Spicy mushroom and garlic chive soup

02 Saturday Apr 2016

Posted by Zoli in gluten free, healthy, Korean, rice, soup, spices, vegan, Vegetarian

≈ 4 Comments

Tags

go chu gar u, Korean vegan, Korean vegetarian, spicy soup, vegan mushroom soup, vegan soup, vegetarian soup, yukaejang

yukaejang-4

yukaejang-1

vegan soup base

yukaejang-2

garlic chives, spring onion, mushrooms and chili paste

yukaejang-3

soup without egg – vegan version

I am working on a veganized version of yukaejang (육개장), which is a Korean spicy shredded beef soup with some pretty funky things in it like gosari or fernbrake (wild flowers)–an ingredient that is hard to find outside of a Korean grocery store in America.

In the meantime, while playing around with a soup base for yukaejang, I came up with this vegan (or vegetarian with egg) soup that has some yukaejang-ness to it. And with a bowl of rice and a side of kim chi, this will hit the spot for those Korean food vegans out there, I promise!

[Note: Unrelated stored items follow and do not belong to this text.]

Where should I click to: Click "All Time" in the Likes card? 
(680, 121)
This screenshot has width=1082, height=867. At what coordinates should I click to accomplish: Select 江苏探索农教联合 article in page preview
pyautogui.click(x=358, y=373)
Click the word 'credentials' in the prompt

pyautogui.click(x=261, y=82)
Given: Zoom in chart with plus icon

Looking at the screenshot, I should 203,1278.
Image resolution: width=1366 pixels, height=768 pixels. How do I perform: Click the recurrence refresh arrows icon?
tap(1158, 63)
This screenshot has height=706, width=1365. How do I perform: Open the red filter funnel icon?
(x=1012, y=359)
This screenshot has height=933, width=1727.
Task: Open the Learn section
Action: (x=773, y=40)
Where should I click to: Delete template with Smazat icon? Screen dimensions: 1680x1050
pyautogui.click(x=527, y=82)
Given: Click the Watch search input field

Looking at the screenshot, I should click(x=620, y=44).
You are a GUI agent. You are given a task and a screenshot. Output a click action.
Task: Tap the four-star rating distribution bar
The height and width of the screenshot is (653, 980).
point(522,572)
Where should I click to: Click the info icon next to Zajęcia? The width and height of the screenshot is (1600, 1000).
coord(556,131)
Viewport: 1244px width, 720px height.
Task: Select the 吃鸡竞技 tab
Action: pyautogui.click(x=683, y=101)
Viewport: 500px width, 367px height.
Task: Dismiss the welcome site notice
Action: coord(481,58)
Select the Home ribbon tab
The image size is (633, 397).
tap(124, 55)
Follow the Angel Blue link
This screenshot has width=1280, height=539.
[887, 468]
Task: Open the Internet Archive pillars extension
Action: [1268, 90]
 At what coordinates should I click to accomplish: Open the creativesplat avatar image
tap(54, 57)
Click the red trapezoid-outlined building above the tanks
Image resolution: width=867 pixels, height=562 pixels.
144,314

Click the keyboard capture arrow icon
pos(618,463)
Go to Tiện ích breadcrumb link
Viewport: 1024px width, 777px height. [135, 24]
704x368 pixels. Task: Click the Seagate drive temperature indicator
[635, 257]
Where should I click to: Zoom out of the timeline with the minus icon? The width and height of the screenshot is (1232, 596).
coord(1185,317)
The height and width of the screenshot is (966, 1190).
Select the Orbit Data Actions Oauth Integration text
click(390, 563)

In normal yukaejang, the beef is boiled with onion, dried shitakes and garlic for an hour or so, until so tender that you can shred it with your fingers. The broth then works as the base for the soup. For nearly all my vegetarianized Korean soups, I start off with a base of: kombu (dried kelp), a vegetable bouillon cube, garlic cloves and soy sauce. This alone makes a very tasty soup broth to be used for ramen or dok guk or doenjang jigae or even a vegetable soup. Anything in addition to that only adds to the flavor.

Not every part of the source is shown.